The opportunities are often close to home, as Acosta-McCune pointed to the companies who came to SVHS last Tuesday night to meet directly with students and parents. “We have opportunities right here in our own back yard, especially in Wyoming.”

“Our goal is to educate these students and let them know of the opportunities and keep them close to home and feed the trade economy within the state,” she said. “That’s the goal of why we are here today. We get businesses and students involved. They can look at what opportunities serve their needs and interests.”

Students started meeting with businesses after school and continued into the early evening.

“I love how people are excited about helping our students.
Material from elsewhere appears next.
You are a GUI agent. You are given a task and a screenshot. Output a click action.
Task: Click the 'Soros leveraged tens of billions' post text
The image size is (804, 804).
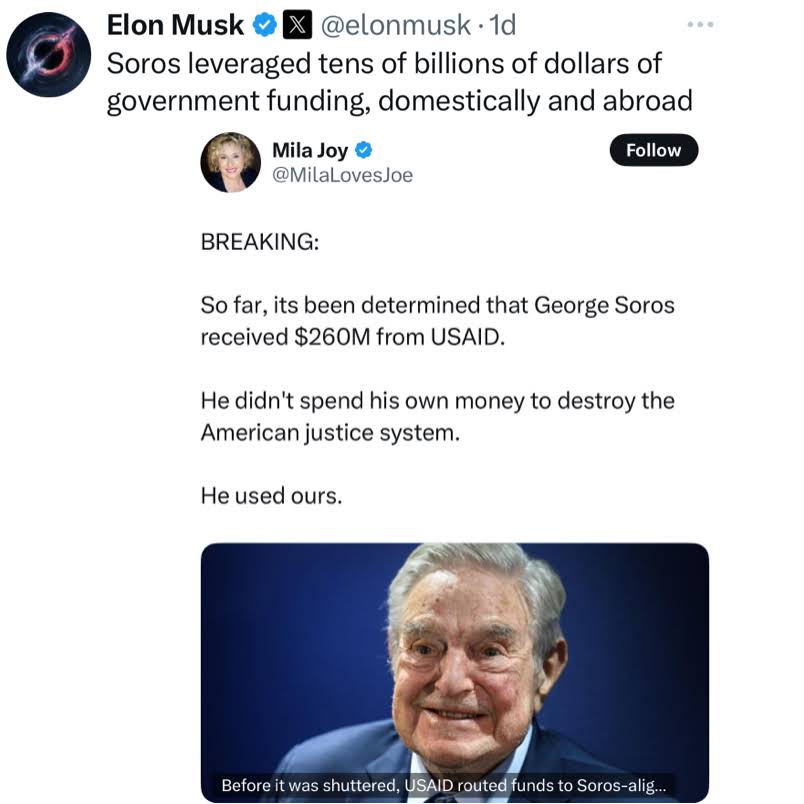(384, 64)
They are excited about their future,” Acosta-McCune concluded. “Opportunities and events like this are needed in every community; that is my goal.”
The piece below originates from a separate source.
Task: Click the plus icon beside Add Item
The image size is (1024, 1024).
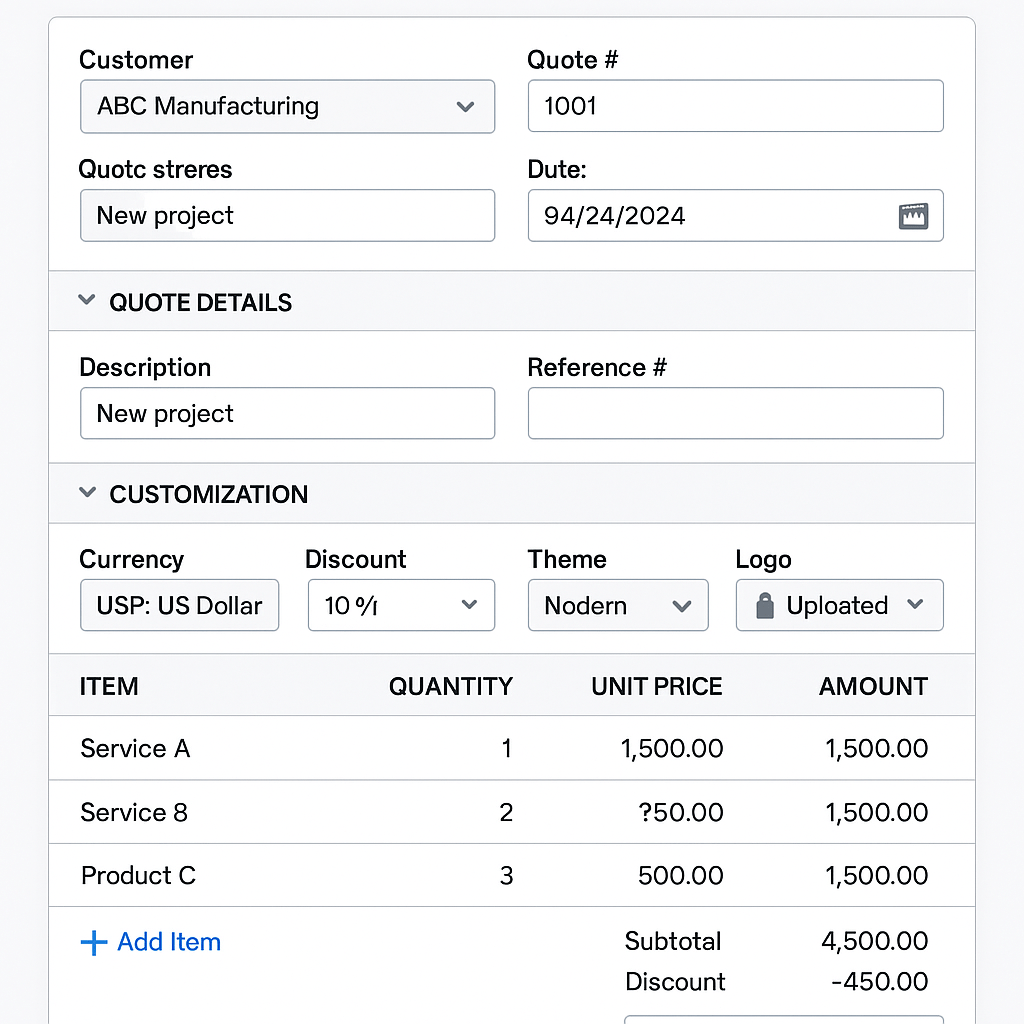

Ron Wild, Regional Business Manager for Rocky Mountain Power and a representative for SWMP said the conversations with students and parents centered on preparing for trade careers as they progress through high school. “With freshman, we continue to work on improving [in the high school years] and with seniors its getting their credentials.”

Wild said SWMP will often help students plan further education if needed and, if they choose, that can be coordinated with Western Wyoming Community College.

U.S. Sen. Cynthia Lummis sent her Chief of Staff Kirsten Walker to the event in Star Valley where she joined the Senator’s field representative Sarah Hale. Both visited with students and parents at the event.

“Sen. Lummis has made it a priority to recruit interns from across Wyoming,” explained Walker. “We Would welcome interns from Star Valley.”

She recalled how her own professional career developed as a Jackson Hole High School graduate, first working for Wyoming State Representative Clarine Law in Cheyenne and later U.S. Rep. Barbara Cubin in Wyoming and Washington, D.C. “That’s how I got my start.”

She encouraged graduating students to consider an internship with the Senator’s office, noting the possibilities of scholarships with work in the Senator’s office.

Walker now shuttles between Wyoming and Washington D.C. as she fulfills her responsibilities for U.S. Sen. Cynthia Lummis.